-- DIRECTIVE 1 --
In the post on lattice scheme security features, how much more does ThreeBears cost without error correction?
-- DIRECTIVE 2 --
Please reproduce the listing word for word, starting with the line that contains "This screenshot has height=482, width=482." and going on through the end of the listing.

-- EXERCISE TEXT --
************

I made a rough estimate by comparing existing systems (ThreeBears, Saber, Kyber, NTRU LPrime) of the cost/benefit of security features. By “efficiency” I mean min(core-sieve, hybrid) security / bytes transmitted, which is an imperfect measure but good enough for this purpose. I used a combination of Schanck’s script and “estimate all the LWE”. I mainly considered class-(1-2) systems under these estimates, including LightSaber, the Round2 candidates near LightSaber, NTRU HRSS 701, KyberLight, BabyBear, and NTRU Prime. I estimated improvements in % more (bytes sent per bit of core-sieve security), abbreviated “costs about n% more”. For MLW(E,R) you can’t tune the parameters arbitrarily, so the efficiency metric might not exactly reflect the cost of the change, but again, maybe good enough for a first pass. So all these are very rough numbers and subject to exact tradeoffs and optimization.
> Vadim Lyubashevsky writes:

>> What bothers me about this "0 decryption errors" movement is that it's actually

>> making schemes less secure and less efficient and getting *nothing* in return.

>

> There's a long tradition of unquantified hyping of the supposed costs of

> eliminating decryption failures in NTRU etc. This goes all the way back

> to https://web.securityinnovation.com/hubfs/files/ntru-orig.pdf, page

> 19, "drawbacks". There's an even longer tradition of overconfidence in

> security analyses. A proper comparison has to quantify the costs, and

> has to analyze the load placed upon security reviewers.

Error correction:

Without error correction, ThreeBears costs 6-9% more.

************

-- PROVIDED INFORMATION --

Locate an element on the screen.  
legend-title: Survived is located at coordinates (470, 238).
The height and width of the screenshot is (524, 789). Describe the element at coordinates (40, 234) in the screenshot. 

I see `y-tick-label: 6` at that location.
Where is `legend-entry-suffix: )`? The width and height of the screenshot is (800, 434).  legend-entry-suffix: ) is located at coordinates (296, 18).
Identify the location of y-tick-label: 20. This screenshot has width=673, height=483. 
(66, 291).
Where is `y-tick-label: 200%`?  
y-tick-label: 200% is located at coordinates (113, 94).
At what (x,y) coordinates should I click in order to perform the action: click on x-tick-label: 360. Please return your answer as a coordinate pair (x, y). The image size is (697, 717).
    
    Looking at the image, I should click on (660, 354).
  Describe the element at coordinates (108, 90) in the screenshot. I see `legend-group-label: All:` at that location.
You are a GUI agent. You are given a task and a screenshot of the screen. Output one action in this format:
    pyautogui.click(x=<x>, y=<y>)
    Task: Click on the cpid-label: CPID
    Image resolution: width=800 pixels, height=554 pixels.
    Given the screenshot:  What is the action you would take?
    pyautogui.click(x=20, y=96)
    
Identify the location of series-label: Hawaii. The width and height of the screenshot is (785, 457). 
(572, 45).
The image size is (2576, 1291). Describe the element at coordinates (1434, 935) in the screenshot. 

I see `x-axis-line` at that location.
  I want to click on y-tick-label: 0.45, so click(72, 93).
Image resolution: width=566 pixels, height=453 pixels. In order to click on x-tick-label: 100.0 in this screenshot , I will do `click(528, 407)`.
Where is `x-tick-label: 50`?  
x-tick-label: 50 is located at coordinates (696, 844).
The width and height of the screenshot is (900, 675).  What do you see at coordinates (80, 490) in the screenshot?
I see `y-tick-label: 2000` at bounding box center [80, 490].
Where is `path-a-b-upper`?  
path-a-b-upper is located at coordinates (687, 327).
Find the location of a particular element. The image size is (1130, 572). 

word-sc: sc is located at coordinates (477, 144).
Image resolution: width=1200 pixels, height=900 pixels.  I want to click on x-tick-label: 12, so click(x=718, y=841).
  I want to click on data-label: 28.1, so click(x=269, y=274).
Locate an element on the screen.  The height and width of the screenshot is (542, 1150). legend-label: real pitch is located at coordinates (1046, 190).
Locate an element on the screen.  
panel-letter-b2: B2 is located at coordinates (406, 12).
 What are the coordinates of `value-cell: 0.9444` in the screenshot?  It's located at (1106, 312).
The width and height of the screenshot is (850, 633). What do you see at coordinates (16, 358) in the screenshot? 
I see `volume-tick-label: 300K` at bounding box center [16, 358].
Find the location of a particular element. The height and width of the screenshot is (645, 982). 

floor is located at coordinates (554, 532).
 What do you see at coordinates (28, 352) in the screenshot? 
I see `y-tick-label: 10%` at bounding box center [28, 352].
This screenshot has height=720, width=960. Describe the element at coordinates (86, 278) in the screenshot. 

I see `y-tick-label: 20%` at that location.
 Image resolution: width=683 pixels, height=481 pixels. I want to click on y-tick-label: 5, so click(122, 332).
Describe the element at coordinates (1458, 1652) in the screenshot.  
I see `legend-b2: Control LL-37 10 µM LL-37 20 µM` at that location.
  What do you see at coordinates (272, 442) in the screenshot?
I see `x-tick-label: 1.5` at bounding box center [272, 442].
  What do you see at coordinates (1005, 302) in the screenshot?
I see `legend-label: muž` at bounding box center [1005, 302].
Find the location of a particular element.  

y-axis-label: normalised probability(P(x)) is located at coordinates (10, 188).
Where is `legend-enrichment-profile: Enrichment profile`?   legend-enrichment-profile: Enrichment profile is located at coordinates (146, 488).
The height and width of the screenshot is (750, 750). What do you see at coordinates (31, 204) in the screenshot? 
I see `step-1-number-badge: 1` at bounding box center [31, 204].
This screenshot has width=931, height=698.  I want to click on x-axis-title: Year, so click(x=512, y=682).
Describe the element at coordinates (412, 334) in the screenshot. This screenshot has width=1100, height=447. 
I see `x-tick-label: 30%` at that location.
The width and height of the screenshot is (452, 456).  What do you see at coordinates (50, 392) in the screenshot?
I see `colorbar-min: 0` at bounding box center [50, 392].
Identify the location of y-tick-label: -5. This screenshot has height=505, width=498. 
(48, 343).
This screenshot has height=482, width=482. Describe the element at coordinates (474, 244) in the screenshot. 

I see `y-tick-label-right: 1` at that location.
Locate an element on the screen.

************

-- TASK SOLUTION 1 --
About 6-9% more.

-- TASK SOLUTION 2 --
This screenshot has height=482, width=482. Describe the element at coordinates (474, 244) in the screenshot. 

I see `y-tick-label-right: 1` at that location.
Locate an element on the screen.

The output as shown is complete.